Hückeswagen: Vier Wochen lang „Kraft tanken“

Hückeswagen : Vier Wochen lang „Kraft tanken“

Sie leben etwa 100 Kilometer von Tschernobyl entfernt in einem verstrahlten Gebiet. 16 Kinder aus Grebeni wurden nach Hückeswagen eingeladen, wo sie sich in gesunder Umgebung etwas erholen können.

Fröhlich und lachend stehen sie in Schwimmwesten am Ufer der Bevertalsperre, schauen übers in der Sonne blau glänzende Wasser, wo schon einige Segelboote ihre Runde drehen. Gleich werden sie auch in einem Boot sitzen und über die Bever rudern. Wer diese Kinder sieht, kann kaum glauben, was sie schon alles erlebt haben.

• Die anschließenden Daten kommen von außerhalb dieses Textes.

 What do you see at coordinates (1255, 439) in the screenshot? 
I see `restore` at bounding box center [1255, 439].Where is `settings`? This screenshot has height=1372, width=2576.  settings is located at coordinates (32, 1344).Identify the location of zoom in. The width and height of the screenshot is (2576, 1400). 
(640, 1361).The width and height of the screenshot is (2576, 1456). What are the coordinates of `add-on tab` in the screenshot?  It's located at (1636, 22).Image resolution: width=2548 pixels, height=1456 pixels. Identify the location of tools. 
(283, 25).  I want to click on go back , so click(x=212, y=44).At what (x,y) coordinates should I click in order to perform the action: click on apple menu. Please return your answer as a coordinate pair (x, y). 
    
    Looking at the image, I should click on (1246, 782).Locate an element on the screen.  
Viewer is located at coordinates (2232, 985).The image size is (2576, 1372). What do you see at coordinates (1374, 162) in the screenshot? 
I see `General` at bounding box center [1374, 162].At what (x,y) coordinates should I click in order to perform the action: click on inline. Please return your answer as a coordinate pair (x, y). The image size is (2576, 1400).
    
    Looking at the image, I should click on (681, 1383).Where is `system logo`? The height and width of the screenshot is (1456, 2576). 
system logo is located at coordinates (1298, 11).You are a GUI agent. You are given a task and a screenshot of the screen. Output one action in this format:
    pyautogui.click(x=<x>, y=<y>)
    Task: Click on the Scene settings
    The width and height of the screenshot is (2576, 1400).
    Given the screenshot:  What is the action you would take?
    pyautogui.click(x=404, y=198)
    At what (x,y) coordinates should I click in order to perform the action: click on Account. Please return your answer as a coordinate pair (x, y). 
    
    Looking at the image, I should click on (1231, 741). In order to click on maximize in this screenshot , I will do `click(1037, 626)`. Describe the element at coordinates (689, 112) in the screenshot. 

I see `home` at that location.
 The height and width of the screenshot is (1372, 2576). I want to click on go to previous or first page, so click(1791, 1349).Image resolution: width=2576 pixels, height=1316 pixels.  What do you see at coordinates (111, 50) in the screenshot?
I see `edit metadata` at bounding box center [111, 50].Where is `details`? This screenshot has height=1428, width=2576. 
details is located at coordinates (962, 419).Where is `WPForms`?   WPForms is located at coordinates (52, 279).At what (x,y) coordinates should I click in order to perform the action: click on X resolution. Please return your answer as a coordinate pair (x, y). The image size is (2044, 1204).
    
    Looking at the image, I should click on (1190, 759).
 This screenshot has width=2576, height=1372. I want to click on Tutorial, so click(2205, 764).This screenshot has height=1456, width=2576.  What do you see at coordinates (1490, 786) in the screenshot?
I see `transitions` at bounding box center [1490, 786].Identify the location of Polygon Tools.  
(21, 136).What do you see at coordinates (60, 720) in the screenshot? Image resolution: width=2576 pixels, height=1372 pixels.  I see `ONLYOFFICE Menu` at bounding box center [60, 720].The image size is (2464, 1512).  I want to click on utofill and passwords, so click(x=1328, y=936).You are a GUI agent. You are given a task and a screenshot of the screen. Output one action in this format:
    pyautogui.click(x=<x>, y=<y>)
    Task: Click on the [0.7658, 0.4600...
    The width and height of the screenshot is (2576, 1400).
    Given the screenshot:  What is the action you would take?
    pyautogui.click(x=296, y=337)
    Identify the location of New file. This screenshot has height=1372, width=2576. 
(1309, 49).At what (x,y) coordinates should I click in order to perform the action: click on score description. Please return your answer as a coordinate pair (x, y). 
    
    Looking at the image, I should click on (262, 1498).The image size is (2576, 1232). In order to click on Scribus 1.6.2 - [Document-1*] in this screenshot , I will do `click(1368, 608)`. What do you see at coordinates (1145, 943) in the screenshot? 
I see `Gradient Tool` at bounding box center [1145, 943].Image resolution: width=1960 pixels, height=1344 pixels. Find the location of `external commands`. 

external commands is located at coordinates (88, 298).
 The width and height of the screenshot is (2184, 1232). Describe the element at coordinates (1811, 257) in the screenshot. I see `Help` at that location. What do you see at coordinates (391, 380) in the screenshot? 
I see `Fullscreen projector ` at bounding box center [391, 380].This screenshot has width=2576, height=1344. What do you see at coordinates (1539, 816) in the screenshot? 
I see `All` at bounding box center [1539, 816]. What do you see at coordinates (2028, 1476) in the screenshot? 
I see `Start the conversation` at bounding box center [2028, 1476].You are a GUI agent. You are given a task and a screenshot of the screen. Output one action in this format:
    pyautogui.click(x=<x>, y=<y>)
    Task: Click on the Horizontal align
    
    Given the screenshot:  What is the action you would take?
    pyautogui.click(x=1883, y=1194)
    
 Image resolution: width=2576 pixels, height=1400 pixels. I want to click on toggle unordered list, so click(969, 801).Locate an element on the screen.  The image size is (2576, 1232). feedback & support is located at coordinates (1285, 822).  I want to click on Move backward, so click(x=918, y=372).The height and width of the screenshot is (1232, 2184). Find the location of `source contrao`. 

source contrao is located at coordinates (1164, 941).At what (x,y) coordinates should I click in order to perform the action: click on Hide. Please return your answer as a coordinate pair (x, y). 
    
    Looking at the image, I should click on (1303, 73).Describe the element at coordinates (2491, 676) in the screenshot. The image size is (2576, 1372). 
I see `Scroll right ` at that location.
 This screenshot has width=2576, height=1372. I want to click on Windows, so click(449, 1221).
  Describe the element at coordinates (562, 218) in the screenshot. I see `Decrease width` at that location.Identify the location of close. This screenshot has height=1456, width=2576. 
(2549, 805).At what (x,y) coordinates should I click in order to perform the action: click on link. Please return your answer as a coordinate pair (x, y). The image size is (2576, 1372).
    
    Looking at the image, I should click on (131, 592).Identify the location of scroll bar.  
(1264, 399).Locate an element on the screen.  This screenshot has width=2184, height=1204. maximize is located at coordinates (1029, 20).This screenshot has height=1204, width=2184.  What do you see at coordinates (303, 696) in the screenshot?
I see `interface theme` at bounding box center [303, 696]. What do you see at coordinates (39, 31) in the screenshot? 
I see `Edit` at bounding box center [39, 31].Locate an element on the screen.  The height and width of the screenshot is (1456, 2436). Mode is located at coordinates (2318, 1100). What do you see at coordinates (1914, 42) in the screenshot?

Die Katastrophe geschah mindestens acht, wenn nicht sogar 14 Jahre vor ihrer Geburt. Die Auswirkungen des Reaktorunfalls in Tschernobyl erleben diese Kinder trotzdem: Es sind 16 acht- bist 14-jährige Kinder aus Grebeni, die für vier Wochen auf Einladung des Tschernobylvereins Hückeswagen, gekommen sind. "Ihre Gegend ist eigentlich Sperrgebiet wegen der Verstrahlung. Sie atmen die Luft dort ein und essen Erzeugnisse aus dem eigenen Garten", erklärt Vereinsmitglied Timm Franzen. Für die Kinder ist der Deutschlandurlaub nicht nur eine willkommene Abwechslung, sondern eine echte Erholung. "Der Aufenthalt hier stärkt ihr Immunsystem für das ganze Jahr."

Viel unternehmen

Wer Kinder bei Laune halten will, muss viel mit ihnen unternehmen: Minigolf, Reiten oder der Besuch im Zoo sind einige der Aktivitäten, die der Verein für die Kids geplant hat. Viele Einrichtungen haben die Besucher aus Grebeni auch eingeladen: "Von der Pizzeria Mimmo wurden sie zum Pizzaessen eingeladen, und von der nahe liegenden Eisdiele zum Eisessen", berichtet Viktor Hubert. Er und seine Frau, gebürtig aus Kasachstan, helfen bei den Sprachproblemen aus. "Die Kinder lernen zwar in der Schule ein bisschen Deutsch, aber Probleme gibt es trotzdem in der Kommunikation", so Hubert. Auch wenn es mit der Sprache hier und da mal hapert, lachende und strahlende Kinderaugen versteht man in jedem Land: "Mir gefällt es sehr gut hier", meint die 13-jährige Maria. Sie ist zum vierten Mal dabei. Der zehnjährige Vitaly ist zum zweiten Mal in Hückeswagen. Er hat sich sehr gefreut, wiederkommen zu können. "Die Bootsfahrt gerade hat sehr viel Spaß gemacht", berichtet er, "und das Fliegen war auch super." Zum ersten Mal wurden sie auf den Flugplatz Neye gebracht, um mal über den Wolken zu fliegen. Nadieschda (9) hatte zuerst ein bisschen Angst, hinterher aber wollte sie gar nicht mehr aussteigen.

Kostenlose Untersuchungen

Neben dem Spaßfaktor wird sich auch um die ärztliche Versorgung gekümmert. "Einige Kinderärzte und Zahnärzte haben sich bereit erklärt, die Kinder kostenlos zu untersuchen", berichtet Viktor Hubert. Nach solch spannenden und erholsamen vier Wochen, wer würde da gerne wieder gehen? So ist es nicht verwunderlich dass der Abschied schwer fällt, aber die Freude ist umso größer im nächsten Jahr wieder zu kommen.